European scholars influenced by Ghazali: scholar

March 3, 2009 - 0:0

TEHRAN -- A seminar marking the 950th anniversary of the birth of the Islamic scholar Muhammad Ghazali (1058-1111) was held here on Saturday and Sunday, sponsored by the Institute of Wisdom and Philosophy of Iran.

Several Iranian scholars including director of the Institute of Wisdom and Philosophy of Iran Gholamreza Avani, Qasem Kakaii, Ziya Movahhed, and Shahin Avani attended the two-day seminar and gave short lectures.
Gholamreza Avani made the opening speech and said, “Muhammad Ghazali was an Iranian mystic who is regarded as the greatest scholar of the Islamic world among the Sunnis. Western thinkers also studied his words even before reviewing Avicenna’s theories.”
He called Ghazali one of the greatest intellectuals in the world of Islam whose thoughts need to be reviewed, saying, “Ghazali is a Persian scholar and Iranians have more authority to review his thoughts.”
He also put stress on the positive points of Ghazali’s thoughts, and said that his negative thinking are also of major importance, adding, “We are living during the time when the Islamic world has a special status.
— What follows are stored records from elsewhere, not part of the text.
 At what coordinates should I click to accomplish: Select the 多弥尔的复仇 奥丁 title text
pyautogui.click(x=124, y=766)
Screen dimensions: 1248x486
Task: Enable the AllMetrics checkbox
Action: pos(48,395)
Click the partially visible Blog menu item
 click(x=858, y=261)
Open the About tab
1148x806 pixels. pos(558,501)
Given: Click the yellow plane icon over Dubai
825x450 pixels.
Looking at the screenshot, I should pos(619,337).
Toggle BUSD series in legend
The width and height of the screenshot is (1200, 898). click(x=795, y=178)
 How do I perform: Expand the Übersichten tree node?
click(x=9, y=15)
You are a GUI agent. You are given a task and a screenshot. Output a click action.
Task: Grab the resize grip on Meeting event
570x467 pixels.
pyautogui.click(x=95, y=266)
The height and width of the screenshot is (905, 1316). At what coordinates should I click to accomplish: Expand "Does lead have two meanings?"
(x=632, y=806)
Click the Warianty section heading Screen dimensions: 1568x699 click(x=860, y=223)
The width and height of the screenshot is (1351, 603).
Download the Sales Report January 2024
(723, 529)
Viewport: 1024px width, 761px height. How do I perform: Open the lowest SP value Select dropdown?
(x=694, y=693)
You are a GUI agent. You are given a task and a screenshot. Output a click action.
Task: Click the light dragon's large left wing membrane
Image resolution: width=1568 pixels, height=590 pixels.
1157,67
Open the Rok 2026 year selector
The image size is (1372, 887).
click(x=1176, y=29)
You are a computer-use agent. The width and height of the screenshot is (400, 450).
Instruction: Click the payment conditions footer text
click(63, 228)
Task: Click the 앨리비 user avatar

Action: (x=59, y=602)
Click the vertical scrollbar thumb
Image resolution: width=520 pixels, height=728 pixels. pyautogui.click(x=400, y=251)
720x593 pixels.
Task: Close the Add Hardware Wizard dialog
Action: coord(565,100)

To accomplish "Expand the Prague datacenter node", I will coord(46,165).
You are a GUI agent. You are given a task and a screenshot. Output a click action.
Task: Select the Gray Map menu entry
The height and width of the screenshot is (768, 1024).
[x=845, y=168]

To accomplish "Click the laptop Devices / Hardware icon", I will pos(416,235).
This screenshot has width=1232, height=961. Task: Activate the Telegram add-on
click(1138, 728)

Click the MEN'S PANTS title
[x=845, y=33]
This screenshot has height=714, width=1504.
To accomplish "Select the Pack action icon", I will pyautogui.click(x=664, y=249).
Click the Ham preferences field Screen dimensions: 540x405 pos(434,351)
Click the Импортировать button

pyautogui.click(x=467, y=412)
The world of today is a world of review and criticism and for some, there is no scholar like Ghazali.”
Qasem Kakaii from the University of Shiraz also delivered a lecture on the first day of the seminar on the influence of Ghazali on European scholars during the Middle Ages until modern times.
He pointed to the translation of works by Islamic scholars into Latin during the Middle Ages and discussed the process how Ghazali’s books found their way to Europe during that era.
Scholar Ziya Movahhed next talked about the relationship between cause and effect and said that Ghazali believes mysticism and philosophy finally meet in one place.
“Ghazali presents two ways; either to deny the necessity of cause and effect or to accept it by believing in miracles, and it is interesting to know that Ghazali uses both approaches. Ghazali thought it is wise to look for causality, although in the 20th century discovering the necessity is not only by means of intellect but can also be done experimentally.”
Movahhed also said that in the end, Ghazali declares that one can deny causality and find his own way through mysticism and that in his thinking, mysticism and philosophy will ultimately meet each other in a single place.
Member of the Institute of Wisdom and Philosophy of Iran Shahin Avani discussed ethics in the opinion of Ghazali and said that in Ghazali’s opinion, ethics is undeniably a science dependent upon religious law.
She said that according to Ghazali, man should not defer to his wisdom in the realm of ethics but rather must follow his prophets and Imams. “What is more important in his views is the man himself and not the society, and it is the man who should refine himself in order to achieve perfection.
She also noted that Ghazali believes that God sent the prophets to help man find his inner nature and embellish it with high moral values.
Abu Hamid Muhammad ibn Muhammad al-Ghazali (1058-1111) was born and died in Tus, in the Khorasan region. He was an Islamic theologian, jurist, philosopher, cosmologist, psychologist and mystic of Persian origin and remains one of the most celebrated scholars in the history of Sunni Islamic thought.
He is considered a pioneer of the methods of doubt and skepticism. In one of his major works, “The Incoherence of the Philosophers,” he changed the course of early Islamic philosophy, shifting it away from an Islamic metaphysics influenced by ancient Greek and Hellenistic philosophy, and towards an Islamic philosophy based on cause-and-effect as determined by God or intermediate angels, a theory now known as occasionalism.